University officials on Monday said more than 1,351 first-year students enrolled this year, marking a 6% increase over last year's figures. Another 74 first-year students came to the university with some college credit.

This year's incoming class stands at 1,425 students.

“UM continues to show a strong enrollment trajectory,” UM President Seth Bodnar said in a statement. “With the number of first-year students increasing, the improved retention rate among our students since 2018 and continued growth on our main campus, UM is now firmly in a cycle of growth.”

Monday's figures mark the second consecutive year of growth among the incoming class. Bodner said the results have placed the university on a strong path forward and places several years where enrollment fell in the distant past.

The school's total student headcount stands just shy of 10,000 students – a figure that has boosted the school's financial picture. Fall tuition revenue stands at nearly $40 million, a lofty 12.4% increase over last year.

“UM is on sound financial footing,” said Paul Lasiter, the university's vice president for operations and finance. “We are well positioned to continue making critical investments in our students and our campus infrastructure for years to come.”

Despit the positive figures, the university noted a decline in the number of graduate students in the school's professional programs. Among them, the Physical Therapy partnership program lost 143 students.

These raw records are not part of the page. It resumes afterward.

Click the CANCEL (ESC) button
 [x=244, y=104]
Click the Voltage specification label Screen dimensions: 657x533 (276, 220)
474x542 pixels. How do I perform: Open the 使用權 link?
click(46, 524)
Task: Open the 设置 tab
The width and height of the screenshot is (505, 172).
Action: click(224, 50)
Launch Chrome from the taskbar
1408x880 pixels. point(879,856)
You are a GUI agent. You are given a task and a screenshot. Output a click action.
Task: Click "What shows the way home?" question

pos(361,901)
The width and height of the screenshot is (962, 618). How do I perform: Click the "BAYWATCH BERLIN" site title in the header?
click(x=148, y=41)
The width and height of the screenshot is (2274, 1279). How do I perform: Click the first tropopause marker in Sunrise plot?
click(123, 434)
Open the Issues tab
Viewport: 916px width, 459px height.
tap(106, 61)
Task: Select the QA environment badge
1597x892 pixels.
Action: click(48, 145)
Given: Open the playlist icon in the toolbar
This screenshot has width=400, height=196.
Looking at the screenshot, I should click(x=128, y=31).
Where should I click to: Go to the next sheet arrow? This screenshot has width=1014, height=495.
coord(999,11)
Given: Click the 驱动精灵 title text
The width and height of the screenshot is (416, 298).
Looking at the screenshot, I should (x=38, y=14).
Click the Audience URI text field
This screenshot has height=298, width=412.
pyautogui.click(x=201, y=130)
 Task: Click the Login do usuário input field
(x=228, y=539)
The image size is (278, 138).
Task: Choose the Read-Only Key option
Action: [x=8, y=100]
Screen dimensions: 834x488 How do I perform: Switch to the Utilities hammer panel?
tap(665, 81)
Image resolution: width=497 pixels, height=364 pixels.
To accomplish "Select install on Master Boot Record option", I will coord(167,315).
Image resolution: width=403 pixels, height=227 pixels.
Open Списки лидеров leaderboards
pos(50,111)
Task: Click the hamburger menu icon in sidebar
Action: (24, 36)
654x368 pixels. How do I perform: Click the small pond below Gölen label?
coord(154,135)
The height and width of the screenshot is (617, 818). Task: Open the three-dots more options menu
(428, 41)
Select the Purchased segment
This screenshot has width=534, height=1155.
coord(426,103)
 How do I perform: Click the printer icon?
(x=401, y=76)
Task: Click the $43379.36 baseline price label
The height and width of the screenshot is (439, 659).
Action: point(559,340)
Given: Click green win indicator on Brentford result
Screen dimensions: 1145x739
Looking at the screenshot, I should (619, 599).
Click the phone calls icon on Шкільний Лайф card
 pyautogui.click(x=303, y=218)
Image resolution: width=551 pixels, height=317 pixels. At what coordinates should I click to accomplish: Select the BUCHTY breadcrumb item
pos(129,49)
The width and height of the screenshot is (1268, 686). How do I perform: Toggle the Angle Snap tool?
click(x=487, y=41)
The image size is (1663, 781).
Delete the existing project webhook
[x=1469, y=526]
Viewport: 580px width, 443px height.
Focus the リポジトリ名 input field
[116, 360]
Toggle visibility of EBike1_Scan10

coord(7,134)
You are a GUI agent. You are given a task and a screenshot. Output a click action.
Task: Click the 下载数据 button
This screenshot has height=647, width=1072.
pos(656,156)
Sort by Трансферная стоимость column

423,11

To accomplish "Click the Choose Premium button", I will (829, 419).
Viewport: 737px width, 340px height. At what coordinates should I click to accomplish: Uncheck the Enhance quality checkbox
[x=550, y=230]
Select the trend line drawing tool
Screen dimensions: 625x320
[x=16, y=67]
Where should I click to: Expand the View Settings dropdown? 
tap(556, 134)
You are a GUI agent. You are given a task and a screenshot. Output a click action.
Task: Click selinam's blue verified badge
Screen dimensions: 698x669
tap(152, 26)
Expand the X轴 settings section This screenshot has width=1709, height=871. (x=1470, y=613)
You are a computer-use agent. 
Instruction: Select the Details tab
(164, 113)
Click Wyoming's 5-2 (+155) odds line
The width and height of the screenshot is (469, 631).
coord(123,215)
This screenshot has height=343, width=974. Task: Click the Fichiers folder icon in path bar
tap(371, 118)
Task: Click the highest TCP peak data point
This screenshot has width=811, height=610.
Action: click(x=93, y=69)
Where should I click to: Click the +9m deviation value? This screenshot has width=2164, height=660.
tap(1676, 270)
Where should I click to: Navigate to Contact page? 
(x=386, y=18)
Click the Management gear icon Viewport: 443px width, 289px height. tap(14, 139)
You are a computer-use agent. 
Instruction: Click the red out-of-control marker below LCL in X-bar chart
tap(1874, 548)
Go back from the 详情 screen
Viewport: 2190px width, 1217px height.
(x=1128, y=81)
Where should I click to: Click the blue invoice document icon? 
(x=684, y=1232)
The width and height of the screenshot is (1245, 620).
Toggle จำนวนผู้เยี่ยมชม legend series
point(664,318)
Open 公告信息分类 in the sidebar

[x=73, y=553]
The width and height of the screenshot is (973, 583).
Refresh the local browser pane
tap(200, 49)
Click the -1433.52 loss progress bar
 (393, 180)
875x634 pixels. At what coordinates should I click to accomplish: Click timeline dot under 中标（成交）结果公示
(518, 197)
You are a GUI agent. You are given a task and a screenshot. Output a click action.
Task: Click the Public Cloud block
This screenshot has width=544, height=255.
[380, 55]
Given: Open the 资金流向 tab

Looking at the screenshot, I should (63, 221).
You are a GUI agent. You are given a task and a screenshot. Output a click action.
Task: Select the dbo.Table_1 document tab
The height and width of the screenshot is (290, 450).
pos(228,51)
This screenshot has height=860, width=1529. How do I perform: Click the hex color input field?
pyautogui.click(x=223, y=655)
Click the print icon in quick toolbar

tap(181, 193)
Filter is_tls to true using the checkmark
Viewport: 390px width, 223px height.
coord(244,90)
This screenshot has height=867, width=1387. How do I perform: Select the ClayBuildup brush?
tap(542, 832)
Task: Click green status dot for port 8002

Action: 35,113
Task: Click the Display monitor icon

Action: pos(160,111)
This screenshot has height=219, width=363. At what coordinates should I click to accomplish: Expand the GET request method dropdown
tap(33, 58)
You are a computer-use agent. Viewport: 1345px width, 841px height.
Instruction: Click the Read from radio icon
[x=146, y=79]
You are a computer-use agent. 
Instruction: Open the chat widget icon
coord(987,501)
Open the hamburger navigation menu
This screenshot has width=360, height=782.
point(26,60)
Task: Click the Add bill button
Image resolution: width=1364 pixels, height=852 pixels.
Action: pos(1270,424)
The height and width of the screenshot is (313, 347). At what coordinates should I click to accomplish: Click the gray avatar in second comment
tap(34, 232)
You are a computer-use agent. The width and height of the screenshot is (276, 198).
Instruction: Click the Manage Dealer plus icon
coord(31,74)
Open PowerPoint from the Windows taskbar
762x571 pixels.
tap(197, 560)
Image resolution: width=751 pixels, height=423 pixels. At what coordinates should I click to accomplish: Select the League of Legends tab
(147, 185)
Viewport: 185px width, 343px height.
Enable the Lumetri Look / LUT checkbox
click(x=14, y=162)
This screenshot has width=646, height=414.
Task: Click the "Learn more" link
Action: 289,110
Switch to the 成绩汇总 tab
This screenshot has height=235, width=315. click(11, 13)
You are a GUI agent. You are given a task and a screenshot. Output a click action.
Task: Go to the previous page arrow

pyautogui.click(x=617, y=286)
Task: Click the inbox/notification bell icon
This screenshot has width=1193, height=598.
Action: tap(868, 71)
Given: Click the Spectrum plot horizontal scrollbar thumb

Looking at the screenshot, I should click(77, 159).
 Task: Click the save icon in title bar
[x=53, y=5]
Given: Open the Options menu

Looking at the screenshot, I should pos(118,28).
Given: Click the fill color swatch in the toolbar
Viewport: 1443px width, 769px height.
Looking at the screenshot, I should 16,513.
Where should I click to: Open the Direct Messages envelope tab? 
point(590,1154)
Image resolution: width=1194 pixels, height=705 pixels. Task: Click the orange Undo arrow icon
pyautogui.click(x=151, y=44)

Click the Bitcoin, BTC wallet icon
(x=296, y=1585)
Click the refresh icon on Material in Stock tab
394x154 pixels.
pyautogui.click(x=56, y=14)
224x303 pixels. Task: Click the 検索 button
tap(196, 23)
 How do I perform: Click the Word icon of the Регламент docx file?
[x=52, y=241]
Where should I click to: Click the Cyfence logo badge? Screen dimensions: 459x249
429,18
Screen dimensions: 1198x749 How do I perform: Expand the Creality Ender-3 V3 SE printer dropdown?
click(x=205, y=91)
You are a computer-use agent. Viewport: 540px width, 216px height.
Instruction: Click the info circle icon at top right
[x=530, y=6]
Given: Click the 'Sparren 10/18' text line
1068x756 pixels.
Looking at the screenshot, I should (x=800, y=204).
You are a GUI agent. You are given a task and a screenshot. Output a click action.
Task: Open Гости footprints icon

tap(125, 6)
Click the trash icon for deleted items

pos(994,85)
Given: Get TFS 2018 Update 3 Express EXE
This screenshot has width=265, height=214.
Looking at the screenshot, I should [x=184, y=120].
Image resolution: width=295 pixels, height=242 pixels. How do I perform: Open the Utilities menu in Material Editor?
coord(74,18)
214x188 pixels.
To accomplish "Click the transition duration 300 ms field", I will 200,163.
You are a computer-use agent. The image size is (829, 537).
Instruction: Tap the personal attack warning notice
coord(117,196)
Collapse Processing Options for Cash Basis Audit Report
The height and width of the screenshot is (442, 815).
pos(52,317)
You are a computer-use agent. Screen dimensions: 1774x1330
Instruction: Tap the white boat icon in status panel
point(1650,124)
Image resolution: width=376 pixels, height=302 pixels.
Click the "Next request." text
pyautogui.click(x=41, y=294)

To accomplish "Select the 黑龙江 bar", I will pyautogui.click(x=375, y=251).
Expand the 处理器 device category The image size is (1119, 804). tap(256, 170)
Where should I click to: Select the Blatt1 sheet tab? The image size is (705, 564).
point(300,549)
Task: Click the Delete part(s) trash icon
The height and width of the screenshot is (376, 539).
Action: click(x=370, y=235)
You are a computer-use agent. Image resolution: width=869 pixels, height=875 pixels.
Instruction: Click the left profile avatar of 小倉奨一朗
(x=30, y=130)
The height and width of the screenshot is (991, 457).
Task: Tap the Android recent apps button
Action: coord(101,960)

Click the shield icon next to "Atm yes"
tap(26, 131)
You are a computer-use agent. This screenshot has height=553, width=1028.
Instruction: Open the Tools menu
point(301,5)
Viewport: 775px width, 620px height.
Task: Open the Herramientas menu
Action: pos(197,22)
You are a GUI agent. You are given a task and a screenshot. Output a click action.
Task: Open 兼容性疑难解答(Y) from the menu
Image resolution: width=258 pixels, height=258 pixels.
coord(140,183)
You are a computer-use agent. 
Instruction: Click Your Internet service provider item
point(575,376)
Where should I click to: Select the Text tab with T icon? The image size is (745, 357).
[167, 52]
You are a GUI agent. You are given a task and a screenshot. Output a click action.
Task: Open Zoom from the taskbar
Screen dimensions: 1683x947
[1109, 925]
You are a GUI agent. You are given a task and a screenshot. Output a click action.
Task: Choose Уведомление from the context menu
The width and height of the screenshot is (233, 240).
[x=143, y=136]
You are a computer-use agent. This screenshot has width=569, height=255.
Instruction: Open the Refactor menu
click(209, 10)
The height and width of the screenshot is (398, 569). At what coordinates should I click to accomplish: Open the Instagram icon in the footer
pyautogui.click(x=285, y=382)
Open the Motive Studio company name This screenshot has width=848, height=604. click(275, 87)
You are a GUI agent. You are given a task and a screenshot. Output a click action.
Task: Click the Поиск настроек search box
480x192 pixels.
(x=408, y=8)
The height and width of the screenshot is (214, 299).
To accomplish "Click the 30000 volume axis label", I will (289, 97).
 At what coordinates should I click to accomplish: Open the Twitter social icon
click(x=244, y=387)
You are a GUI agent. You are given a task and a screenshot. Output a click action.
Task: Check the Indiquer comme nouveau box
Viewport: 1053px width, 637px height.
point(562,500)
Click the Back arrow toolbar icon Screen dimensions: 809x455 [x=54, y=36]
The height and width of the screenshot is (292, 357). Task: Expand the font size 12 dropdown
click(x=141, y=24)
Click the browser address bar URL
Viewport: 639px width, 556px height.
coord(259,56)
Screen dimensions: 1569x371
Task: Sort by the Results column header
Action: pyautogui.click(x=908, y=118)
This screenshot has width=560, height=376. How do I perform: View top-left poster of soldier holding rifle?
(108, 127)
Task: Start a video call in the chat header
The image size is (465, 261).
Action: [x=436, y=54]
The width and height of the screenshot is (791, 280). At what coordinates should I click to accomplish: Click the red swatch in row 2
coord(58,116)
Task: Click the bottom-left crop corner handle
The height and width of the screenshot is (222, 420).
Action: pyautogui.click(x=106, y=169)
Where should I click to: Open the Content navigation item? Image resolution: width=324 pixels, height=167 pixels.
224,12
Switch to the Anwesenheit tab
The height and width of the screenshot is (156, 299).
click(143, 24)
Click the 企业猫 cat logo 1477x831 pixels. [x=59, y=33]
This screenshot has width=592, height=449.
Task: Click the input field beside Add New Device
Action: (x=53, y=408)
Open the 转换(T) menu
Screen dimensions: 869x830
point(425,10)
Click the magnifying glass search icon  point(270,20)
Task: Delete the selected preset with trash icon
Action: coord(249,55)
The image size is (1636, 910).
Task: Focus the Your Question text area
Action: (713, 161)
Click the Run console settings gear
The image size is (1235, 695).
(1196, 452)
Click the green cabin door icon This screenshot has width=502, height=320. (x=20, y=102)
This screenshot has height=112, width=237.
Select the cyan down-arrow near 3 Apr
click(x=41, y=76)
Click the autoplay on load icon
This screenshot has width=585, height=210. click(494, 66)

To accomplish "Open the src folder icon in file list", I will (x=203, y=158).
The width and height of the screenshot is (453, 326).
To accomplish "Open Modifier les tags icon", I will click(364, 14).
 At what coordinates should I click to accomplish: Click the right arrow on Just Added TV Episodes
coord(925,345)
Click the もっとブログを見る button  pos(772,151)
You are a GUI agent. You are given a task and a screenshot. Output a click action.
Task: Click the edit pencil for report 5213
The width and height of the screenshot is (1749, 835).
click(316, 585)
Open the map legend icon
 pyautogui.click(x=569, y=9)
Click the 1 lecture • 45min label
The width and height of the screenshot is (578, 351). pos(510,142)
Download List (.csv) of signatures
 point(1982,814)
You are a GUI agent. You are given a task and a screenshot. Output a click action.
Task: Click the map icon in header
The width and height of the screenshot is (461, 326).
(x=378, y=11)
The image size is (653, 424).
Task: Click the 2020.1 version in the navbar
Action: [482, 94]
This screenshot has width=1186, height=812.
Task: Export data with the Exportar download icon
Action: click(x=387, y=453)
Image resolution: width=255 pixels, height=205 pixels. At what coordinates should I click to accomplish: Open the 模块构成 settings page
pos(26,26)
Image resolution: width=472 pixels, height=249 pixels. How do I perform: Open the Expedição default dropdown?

Reed Humphrey, the dean of the College of Health, said the decline is a natural process.

“As the pool of physical therapists wishing to bridge to a doctoral degree naturally declines, the number of enrolled students in this program was expected to decrease,” Humphrey said. “Through the same academic partnership, UM is expanding its international reach and also launched this fall a similar bridge curriculum for occupational therapists. This expansion is expected to grow enrollment in the years ahead.”

Overall, the student retention rate this semester held steady at 74%, suggesting that most students continued to their second year at UM. Other highlights from the fall 2022 enrollment census at the UM main campus include:

  • 710 first-year Montana students, an 8.4% increase over 2021.
  • 610 Native American students, a 2.2% increase over 2021. This growth builds on the 23% Native American student growth at UM from 2018 to 2021.
  • 279 student veterans, a 6.5% increase over 2021.
  • 250 law school students, a 1.6% increase over 2021.
  • 192 early admit and dual-enrollment students, a 35% increase over 2021.